• Task prompt
Collect every line of the material below that contains the word "resolution" and copy each of those lines in full.

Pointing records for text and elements
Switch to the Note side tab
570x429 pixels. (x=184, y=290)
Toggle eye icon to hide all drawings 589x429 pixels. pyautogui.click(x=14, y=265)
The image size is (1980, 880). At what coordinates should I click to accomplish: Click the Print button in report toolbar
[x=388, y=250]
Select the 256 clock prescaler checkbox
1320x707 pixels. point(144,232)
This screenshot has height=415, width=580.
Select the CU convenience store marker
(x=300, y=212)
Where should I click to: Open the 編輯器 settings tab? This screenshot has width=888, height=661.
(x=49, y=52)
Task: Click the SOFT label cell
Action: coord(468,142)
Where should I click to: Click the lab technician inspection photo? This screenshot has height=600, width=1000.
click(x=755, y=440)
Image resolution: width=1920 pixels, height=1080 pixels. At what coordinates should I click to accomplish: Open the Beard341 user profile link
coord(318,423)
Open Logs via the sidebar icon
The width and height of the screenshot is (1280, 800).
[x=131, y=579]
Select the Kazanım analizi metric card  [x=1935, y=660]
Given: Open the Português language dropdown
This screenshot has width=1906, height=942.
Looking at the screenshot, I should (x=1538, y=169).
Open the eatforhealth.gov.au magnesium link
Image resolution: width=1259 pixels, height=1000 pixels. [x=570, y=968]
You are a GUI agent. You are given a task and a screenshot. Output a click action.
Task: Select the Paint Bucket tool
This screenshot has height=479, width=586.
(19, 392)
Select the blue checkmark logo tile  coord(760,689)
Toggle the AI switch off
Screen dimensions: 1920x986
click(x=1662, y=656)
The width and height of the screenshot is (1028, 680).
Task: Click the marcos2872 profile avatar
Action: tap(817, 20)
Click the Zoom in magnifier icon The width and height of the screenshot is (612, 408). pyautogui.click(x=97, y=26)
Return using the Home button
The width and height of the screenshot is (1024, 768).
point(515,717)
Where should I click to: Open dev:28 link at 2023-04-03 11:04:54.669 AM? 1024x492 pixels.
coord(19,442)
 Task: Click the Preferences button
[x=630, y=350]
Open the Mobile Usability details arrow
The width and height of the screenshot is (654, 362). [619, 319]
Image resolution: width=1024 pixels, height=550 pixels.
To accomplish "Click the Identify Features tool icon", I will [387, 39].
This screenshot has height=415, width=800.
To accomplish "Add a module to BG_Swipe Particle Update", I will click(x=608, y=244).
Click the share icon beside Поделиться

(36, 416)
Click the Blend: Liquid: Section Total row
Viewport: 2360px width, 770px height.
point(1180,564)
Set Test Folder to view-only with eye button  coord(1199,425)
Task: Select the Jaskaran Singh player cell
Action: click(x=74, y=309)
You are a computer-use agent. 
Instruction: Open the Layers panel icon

• Answer to this exercise
Image resolution: width=1920 pixels, height=1080 pixels. At what coordinates should I click to accomplish: Open the Beard341 user profile link
Image resolution: width=1259 pixels, height=1000 pixels. [x=570, y=968]
Image resolution: width=1024 pixels, height=550 pixels.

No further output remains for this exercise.